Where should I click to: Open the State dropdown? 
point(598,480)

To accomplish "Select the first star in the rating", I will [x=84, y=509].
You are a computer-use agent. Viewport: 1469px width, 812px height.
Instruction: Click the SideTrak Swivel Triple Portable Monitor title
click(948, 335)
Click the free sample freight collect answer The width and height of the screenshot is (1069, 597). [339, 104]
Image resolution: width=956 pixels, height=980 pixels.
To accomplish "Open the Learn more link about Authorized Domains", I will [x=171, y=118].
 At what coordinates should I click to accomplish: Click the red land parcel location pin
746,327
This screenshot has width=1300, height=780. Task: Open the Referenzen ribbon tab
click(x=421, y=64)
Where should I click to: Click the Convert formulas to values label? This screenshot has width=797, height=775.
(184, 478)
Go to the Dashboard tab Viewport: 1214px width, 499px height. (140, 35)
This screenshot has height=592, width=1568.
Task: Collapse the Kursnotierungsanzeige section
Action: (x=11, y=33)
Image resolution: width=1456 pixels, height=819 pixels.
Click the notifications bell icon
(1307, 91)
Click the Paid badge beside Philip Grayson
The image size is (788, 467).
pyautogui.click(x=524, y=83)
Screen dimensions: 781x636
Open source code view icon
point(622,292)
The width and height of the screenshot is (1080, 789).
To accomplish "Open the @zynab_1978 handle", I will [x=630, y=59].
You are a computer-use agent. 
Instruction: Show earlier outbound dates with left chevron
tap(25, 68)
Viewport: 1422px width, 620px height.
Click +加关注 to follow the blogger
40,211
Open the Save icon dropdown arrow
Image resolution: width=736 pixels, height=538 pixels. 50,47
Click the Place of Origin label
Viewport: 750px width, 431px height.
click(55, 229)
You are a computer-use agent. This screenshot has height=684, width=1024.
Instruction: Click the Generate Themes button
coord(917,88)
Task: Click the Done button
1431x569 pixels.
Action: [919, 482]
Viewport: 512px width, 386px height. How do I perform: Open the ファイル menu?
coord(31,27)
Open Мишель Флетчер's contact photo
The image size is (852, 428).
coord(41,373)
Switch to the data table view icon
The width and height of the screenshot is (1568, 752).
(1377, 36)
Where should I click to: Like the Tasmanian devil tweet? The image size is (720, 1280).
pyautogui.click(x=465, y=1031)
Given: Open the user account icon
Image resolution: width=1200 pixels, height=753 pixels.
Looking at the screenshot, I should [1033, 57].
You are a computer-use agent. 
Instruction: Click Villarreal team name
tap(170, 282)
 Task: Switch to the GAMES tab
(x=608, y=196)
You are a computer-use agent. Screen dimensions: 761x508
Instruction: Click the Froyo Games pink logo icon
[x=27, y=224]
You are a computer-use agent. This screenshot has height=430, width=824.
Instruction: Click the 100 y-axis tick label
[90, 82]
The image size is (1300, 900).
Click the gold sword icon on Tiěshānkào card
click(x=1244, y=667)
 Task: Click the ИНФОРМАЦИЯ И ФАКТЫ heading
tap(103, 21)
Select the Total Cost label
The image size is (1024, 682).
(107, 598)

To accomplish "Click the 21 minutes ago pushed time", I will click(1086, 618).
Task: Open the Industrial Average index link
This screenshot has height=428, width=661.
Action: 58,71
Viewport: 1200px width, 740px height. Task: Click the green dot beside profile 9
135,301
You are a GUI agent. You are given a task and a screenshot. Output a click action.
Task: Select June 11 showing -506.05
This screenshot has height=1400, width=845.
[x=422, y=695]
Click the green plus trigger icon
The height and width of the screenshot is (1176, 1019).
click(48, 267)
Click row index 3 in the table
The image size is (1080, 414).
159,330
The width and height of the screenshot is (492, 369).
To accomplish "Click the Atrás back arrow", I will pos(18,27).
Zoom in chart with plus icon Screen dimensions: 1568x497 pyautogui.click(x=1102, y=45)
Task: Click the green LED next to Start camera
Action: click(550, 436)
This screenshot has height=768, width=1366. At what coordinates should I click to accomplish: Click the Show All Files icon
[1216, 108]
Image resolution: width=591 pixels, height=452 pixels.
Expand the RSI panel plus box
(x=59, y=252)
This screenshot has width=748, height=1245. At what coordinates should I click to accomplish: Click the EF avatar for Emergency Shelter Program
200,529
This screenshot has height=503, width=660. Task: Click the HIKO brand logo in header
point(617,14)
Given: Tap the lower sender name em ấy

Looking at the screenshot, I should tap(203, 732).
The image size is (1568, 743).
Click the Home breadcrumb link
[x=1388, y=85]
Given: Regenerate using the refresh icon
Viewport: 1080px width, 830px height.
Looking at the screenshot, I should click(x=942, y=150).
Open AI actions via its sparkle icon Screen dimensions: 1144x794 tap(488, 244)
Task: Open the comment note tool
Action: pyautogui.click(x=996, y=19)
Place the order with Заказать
_ _ _ _
**ABOUT THIS TASK:** Among the lines above, find the ones containing "Place" and copy them.

**REPLY:**
Click the Place of Origin label
Place the order with Заказать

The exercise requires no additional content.